WHAT IS NEEDED: Copy out exactly the stretch of the listing below that begins at the line containing "Viewport: 828px width, 569px height." and ends at the line containing "The height and width of the screenshot is (1052, 800).", and copy nothing outside it.
═══ INFORMATION GIVEN ═══
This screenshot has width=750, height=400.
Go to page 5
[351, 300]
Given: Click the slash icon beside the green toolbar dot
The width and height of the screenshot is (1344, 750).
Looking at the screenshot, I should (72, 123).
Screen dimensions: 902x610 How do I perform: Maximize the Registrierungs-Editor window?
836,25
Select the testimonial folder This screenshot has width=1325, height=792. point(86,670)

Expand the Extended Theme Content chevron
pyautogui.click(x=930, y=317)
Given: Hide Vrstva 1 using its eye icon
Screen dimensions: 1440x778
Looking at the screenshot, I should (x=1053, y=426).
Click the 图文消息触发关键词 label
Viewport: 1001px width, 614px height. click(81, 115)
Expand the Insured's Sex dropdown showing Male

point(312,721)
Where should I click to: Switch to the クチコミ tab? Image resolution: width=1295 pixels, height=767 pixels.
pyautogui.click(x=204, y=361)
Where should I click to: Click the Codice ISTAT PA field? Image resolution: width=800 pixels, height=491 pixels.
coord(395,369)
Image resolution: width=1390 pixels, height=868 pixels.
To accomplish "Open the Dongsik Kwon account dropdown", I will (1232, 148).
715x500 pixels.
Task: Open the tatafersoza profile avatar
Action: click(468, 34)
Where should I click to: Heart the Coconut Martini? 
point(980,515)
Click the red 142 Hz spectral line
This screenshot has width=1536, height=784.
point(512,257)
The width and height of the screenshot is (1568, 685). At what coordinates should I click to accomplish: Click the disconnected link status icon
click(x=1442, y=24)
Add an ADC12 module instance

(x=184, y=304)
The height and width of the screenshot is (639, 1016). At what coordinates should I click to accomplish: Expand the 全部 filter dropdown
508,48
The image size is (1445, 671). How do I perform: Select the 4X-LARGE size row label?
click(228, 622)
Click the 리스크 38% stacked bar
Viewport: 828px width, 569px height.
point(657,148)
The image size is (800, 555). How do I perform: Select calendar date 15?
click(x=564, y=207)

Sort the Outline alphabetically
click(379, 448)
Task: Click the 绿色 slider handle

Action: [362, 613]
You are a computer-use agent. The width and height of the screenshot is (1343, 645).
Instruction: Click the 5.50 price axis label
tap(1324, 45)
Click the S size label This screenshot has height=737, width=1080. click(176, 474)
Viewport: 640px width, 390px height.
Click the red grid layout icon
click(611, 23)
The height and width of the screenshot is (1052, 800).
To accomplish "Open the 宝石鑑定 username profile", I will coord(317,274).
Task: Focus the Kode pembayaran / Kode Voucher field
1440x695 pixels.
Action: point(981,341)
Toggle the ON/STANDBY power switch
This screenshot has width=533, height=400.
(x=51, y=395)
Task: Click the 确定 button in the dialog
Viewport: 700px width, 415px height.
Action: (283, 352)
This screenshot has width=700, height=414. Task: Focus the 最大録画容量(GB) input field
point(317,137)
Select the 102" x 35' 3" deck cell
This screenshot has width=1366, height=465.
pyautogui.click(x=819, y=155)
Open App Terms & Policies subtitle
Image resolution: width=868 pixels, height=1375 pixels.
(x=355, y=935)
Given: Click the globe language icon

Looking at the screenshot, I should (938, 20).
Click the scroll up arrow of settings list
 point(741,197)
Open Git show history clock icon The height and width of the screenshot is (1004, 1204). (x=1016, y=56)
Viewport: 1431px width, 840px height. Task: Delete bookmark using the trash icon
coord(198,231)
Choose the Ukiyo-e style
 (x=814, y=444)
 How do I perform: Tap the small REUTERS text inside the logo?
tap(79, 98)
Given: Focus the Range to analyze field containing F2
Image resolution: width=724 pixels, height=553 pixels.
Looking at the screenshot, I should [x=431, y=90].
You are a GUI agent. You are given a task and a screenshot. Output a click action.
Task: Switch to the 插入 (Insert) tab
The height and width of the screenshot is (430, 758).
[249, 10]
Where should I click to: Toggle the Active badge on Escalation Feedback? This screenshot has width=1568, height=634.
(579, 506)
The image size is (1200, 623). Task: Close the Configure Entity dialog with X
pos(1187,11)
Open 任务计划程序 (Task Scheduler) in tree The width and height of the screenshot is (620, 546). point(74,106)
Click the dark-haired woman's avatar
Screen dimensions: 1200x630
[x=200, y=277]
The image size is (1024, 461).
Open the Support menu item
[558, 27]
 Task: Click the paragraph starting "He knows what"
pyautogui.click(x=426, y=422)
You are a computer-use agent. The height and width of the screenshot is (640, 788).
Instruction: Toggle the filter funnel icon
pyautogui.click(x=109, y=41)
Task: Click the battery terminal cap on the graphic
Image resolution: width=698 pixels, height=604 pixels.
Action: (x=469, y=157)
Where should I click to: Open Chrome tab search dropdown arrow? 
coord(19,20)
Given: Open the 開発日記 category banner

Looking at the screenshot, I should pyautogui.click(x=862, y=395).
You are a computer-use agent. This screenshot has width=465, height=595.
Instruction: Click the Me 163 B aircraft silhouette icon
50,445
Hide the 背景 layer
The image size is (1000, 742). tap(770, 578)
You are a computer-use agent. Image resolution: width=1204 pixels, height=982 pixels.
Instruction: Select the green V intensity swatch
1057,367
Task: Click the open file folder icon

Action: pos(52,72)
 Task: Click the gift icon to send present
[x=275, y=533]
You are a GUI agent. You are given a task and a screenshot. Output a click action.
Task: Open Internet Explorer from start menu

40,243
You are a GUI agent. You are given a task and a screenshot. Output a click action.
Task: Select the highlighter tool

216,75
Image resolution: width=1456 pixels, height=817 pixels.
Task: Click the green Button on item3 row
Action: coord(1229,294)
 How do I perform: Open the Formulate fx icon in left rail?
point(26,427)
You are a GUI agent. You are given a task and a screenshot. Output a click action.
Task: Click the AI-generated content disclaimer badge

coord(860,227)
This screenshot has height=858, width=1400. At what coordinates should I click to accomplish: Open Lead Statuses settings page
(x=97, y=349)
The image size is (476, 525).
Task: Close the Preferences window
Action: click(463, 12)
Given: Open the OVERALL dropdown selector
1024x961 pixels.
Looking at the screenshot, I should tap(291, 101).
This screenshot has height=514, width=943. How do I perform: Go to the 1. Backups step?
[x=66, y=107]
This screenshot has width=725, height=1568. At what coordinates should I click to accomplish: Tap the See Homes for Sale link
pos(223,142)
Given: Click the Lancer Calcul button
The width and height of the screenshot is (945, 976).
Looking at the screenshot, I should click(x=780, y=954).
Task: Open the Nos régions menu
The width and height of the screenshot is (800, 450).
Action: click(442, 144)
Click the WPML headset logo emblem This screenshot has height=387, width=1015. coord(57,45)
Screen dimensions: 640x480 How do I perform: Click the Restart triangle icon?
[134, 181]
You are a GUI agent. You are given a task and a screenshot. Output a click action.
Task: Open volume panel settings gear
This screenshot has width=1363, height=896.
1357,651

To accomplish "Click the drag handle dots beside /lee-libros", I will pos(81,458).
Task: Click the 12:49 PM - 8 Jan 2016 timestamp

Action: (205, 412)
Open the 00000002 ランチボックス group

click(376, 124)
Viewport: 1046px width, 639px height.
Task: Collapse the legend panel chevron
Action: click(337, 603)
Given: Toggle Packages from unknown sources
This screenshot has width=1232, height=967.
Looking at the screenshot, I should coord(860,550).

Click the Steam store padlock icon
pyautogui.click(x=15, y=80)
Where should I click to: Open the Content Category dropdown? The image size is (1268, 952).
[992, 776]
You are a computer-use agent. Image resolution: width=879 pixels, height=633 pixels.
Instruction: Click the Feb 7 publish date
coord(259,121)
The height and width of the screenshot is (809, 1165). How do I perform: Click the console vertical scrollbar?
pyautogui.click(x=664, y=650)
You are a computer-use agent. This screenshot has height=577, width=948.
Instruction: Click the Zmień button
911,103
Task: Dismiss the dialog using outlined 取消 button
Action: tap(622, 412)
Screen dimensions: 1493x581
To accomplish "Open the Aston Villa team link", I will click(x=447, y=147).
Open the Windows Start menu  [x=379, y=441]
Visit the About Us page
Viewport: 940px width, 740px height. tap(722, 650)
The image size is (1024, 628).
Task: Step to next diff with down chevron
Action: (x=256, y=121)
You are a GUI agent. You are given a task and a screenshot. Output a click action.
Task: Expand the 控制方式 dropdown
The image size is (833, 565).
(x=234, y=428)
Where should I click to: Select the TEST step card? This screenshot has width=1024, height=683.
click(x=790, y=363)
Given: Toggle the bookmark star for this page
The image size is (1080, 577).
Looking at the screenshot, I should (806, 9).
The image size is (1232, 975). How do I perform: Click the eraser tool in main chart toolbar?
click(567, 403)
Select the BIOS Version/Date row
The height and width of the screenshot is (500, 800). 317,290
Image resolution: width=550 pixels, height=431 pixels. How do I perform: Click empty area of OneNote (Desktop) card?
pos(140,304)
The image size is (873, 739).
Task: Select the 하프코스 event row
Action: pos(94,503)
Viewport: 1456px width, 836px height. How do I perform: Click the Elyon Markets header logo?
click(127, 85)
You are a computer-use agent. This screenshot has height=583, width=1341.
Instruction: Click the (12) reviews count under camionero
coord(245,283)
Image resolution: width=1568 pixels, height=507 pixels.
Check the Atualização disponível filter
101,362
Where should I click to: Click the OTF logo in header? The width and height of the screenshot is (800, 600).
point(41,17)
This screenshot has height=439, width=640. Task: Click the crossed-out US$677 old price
═══
ANSWER SPACE:
Viewport: 828px width, 569px height.
point(657,148)
The image size is (800, 555). How do I perform: Select calendar date 15?
click(x=564, y=207)

Sort the Outline alphabetically
click(379, 448)
Task: Click the 绿色 slider handle

Action: [362, 613]
You are a computer-use agent. The width and height of the screenshot is (1343, 645).
Instruction: Click the 5.50 price axis label
tap(1324, 45)
Click the S size label This screenshot has height=737, width=1080. click(176, 474)
Viewport: 640px width, 390px height.
Click the red grid layout icon
click(611, 23)
The height and width of the screenshot is (1052, 800).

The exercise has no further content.